_Instructions for the task_: Reproduce the stretch of the nomination committee terms of reference from "5. No alternate" through "of the Committee.", substituting "deputy member" for every occurrence of "alternate member".

─── Provided passage ───

TOWNGAS CHINA COMPANY LIMITED (the "Company")

TERMS OF REFERENCE OF NOMINATION COMMITTEE (the "Committee")

Membership

1. The Committee shall consist of not less than three members, appointed by the Board, with the majority of the members being independent non-executive directors of the Company.
2. The chairman of the Committee shall be appointed by the Board and shall be either an independent non-executive director or the chairman of the Board.
3. The term of membership will be one year from the date of appointment subject to renewal and shall be governed by the provisions of the articles of association of the Company (as amended from time to time).
4. Subject to paragraph 1 above, the appointment of the members of the Committee may be revoked and new members can be appointed in place by resolutions passed by the Board and by the Committee respectively.
5. No alternate member of any member of the Committee can be appointed.
6. The company secretary of the Company shall be the secretary of the Committee.

Frequency and proceedings of meetings

7. The Committee shall meet before the holding of the annual general meeting of the Company where the appointment of directors of the Company (the "Directors" and each a "Director") will be considered. Additional meetings should be held as and when the work of the Committee demands.
8. The Chairman of the Committee may convene additional meetings at his discretion.

─── Supplied information ───

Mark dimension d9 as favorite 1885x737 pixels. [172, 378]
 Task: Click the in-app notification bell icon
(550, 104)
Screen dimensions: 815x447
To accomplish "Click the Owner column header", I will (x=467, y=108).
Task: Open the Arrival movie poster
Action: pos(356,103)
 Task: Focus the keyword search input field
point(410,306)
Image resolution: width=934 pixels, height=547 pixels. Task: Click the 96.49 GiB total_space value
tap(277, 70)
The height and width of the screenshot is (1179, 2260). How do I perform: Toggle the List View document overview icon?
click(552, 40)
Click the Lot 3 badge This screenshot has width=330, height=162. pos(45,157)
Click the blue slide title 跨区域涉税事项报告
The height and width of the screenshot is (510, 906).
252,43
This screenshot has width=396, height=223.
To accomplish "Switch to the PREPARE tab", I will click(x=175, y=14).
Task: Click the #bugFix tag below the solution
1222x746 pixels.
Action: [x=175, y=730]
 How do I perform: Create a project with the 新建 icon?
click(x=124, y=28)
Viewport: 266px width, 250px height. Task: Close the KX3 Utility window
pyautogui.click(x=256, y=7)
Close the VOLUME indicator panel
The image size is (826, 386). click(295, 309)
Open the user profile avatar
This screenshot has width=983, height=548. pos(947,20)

───

_Written answer_:
5. No deputy member of any member of the Committee can be appointed.
6. The company secretary of the Company shall be the secretary of the Committee.